Momentum-based Stochastic Update:
- Function: Updates multi-layer perturbations with zero extra forward/backward overhead.
- Mechanism: In each iteration, only a randomly selected subset of layers (with probability \(p\)) is chosen to update \(\delta\), while the remaining layers use \(\delta\) from the previous iteration (momentum). The gradients of the perturbation and the adversarial image are jointly computed in the same forward/backward pass.
- Design Motivation: Independently updating \(\delta\) for every layer at each step would require multiple forward/backward passes—random selection + momentum approximates full updates with zero extra overhead. Ablation studies show that updating all layers simultaneously actually performs worse.
FTM-E (Ensemble Variant):
- Function: Further enhances transferability.
- Mechanism: Multiple copies of the surrogate model are used, each independently applying FTM, followed by ensemble attacks. Using 2 copies achieves the best performance-cost trade-off (79.5% vs. 77.4% for a single copy).
- Design Motivation: Different copies exhibit distinct random perturbation paths, and ensembling enhances the robustness of the attack.

Loss & Training¶

The adversarial image is iteratively optimized using PGD. Min-max objective: \(\min_x \max_\delta \mathcal{L}(f_\theta(x + \delta), y_{target})\). No extra forward/backward overhead is incurred.

Key Experimental Results¶

Main Results¶

Method	Time	RN-50\(\rightarrow\)14 Models Avg. Success Rate
RDI	1.23s	49.4%
ODI	4.38s	69.2%
RDI-CFM	1.39s	74.6%
RDI-FTM	1.54s	77.4%
RDI-FTM-E	2.92s	79.5%

Ablation Study¶

Configuration	Success Rate
CFM alone	74.6%
FTM alone	Better than CFM
FTM + CFM	77.4%
Update all layers simultaneously	Decreased (overfitting surrogate)
Random layer selection + momentum	Optimal

Key Findings¶

Attack-optimized perturbation > Random clean perturbation: FTM alone outperforms CFM, and their combination is even better.
Random layer selection is crucial: Updating all layers leads to overfitting the surrogate model, while random selection introduces implicit regularization.
Zero extra computation: 1.54s vs. CFM 1.39s, featuring an overhead increase of only 11%.

Highlights & Insights¶

Min-max feature perturbation performs adversarial training in the feature space to improve attack robustness—essentially making the adversarial image more "immune" to perturbations in the feature space.
Momentum-based stochastic update is an elegant efficiency solution—avoiding the computational explosion of multi-layer updates.

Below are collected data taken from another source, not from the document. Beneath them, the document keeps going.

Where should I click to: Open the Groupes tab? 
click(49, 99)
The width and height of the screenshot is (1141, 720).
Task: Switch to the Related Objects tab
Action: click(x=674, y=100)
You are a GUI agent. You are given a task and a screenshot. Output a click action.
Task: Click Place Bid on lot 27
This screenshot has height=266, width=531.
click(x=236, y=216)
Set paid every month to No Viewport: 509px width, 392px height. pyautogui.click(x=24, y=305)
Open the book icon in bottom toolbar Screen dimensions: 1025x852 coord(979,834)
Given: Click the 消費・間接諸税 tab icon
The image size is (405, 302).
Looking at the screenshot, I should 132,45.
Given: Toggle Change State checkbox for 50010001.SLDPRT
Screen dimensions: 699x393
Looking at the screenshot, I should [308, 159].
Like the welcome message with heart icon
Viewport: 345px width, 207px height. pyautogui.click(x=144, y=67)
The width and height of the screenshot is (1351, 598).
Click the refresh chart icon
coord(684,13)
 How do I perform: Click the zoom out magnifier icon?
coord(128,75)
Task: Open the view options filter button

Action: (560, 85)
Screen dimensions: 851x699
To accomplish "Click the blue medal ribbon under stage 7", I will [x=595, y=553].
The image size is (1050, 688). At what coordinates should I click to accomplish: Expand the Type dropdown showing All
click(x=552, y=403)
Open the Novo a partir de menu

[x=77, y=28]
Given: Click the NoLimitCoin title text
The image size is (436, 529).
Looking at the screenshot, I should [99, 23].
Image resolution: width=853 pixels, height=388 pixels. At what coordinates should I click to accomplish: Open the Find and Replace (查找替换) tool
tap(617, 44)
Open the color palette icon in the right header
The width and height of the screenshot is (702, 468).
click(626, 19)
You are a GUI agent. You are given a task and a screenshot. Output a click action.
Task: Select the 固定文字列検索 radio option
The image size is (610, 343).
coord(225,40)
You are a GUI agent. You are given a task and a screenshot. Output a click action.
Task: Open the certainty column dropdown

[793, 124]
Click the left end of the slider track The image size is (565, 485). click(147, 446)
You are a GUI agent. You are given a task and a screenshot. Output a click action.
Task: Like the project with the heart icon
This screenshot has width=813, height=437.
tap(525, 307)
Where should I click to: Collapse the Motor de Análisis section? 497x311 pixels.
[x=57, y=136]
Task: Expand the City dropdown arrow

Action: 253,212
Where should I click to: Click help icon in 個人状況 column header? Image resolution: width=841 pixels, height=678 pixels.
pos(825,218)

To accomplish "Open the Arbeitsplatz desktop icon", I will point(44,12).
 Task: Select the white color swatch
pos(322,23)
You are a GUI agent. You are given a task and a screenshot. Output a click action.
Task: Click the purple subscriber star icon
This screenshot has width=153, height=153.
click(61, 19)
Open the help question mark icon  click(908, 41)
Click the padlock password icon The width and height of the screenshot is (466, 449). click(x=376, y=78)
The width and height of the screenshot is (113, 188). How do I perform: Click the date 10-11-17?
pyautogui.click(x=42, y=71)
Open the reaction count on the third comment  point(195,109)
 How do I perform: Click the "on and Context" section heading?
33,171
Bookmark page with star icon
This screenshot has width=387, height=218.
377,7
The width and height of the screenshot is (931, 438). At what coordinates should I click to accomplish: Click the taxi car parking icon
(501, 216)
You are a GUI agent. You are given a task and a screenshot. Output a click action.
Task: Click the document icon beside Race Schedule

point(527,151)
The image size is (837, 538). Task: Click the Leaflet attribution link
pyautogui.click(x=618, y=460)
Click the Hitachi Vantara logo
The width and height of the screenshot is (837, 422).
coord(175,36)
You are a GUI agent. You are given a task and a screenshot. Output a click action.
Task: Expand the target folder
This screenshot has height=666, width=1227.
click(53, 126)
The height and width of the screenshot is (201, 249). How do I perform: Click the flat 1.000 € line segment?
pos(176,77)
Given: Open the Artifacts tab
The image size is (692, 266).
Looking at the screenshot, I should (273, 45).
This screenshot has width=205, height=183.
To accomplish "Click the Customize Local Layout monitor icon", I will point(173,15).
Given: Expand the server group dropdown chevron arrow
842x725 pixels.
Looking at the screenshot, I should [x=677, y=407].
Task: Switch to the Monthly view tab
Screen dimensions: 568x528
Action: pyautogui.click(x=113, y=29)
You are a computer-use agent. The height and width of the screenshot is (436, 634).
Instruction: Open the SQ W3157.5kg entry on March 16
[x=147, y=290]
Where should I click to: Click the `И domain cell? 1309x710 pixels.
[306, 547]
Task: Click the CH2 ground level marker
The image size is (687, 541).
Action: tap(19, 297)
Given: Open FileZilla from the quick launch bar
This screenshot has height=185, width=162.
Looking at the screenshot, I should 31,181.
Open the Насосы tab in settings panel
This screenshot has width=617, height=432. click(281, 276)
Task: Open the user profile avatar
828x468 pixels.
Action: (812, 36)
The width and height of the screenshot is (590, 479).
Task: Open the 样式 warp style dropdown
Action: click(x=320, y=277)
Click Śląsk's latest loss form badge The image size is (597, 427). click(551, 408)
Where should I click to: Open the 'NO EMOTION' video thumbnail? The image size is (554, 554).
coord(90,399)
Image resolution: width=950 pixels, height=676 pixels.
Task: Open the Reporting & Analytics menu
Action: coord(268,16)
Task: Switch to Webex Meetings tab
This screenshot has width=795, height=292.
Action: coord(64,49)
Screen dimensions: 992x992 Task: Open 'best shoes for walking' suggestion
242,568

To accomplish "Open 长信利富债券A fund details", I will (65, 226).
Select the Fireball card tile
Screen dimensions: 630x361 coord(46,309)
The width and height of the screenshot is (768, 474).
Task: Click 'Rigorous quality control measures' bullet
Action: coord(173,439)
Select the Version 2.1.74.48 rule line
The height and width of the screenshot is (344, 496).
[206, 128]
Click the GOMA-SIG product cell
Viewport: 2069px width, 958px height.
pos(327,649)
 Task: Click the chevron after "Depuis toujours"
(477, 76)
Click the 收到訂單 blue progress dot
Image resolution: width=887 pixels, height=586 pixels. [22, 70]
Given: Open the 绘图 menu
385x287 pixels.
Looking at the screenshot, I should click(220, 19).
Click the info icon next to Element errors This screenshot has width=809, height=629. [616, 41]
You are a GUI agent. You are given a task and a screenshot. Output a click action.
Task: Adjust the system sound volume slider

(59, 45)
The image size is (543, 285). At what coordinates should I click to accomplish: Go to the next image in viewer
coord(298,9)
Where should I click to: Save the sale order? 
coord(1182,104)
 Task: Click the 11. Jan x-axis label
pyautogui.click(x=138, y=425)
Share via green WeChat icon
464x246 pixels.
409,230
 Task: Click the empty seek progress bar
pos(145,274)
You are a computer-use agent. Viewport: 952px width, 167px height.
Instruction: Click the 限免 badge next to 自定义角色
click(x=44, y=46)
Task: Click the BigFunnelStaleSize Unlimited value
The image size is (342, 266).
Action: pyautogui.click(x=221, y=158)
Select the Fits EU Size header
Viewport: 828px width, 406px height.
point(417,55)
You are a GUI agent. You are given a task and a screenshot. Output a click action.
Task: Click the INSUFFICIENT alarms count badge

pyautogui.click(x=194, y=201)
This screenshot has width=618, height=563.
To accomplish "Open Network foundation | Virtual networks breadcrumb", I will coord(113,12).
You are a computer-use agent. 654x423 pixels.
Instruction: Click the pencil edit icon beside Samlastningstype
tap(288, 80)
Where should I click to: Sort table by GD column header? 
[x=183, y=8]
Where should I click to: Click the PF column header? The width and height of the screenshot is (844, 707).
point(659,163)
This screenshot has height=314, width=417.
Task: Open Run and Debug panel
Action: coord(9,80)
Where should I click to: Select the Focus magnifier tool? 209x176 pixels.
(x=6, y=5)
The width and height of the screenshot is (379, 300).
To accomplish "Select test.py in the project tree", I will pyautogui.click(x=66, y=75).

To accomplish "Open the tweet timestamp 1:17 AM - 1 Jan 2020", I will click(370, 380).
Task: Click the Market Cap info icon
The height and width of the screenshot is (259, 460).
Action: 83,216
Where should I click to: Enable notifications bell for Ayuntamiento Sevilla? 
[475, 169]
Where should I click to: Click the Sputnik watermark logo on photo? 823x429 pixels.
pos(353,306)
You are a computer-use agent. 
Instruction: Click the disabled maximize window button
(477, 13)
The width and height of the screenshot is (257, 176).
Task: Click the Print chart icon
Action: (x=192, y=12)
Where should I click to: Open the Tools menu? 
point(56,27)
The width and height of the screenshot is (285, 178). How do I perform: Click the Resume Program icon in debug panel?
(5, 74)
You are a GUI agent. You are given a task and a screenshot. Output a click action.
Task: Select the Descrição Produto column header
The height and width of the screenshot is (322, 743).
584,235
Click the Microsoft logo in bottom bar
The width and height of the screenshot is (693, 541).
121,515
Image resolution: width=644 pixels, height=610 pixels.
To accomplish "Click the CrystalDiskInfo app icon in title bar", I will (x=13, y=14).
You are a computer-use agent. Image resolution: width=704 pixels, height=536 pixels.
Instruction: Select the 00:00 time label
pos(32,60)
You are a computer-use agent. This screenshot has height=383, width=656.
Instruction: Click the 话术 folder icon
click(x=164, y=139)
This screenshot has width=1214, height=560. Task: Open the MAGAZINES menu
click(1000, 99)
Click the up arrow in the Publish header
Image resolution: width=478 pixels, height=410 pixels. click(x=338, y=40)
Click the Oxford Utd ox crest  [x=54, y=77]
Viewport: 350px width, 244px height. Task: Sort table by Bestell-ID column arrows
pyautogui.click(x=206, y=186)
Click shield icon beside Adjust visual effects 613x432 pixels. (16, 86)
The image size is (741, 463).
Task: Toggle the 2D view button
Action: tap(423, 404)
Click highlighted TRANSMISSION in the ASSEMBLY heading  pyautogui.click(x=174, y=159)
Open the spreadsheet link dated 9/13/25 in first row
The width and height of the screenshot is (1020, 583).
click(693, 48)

Limitations & Future Work¶

Only validated on image classification attacks; target detection/segmentation attacks remain untested.
Transferability remains limited when there is a significant discrepancy between the surrogate model and target models.
Targeted attacks are more challenging than untargeted ones, leaving room for further improvement in success rates.

vs. CFM: CFM only uses random clean perturbations. FTM introduces attack-optimized perturbations to further improve performance by 2.8%.
vs. ODI: ODI requires multiple forward passes (4.38s). FTM takes only 1.54s and achieves better performance.

Rating¶

Novelty: ⭐⭐⭐⭐ The idea of min-max perturbation in the feature space is creative.
Experimental Thoroughness: ⭐⭐⭐⭐ Evaluation across 14 black-box models, multiple surrogate models, and efficiency analysis.
Writing Quality: ⭐⭐⭐⭐ Clear presentation of methodology and ablation analysis.
Value: ⭐⭐⭐ Contributes to adversarial attack research, though application scenarios are somewhat limited.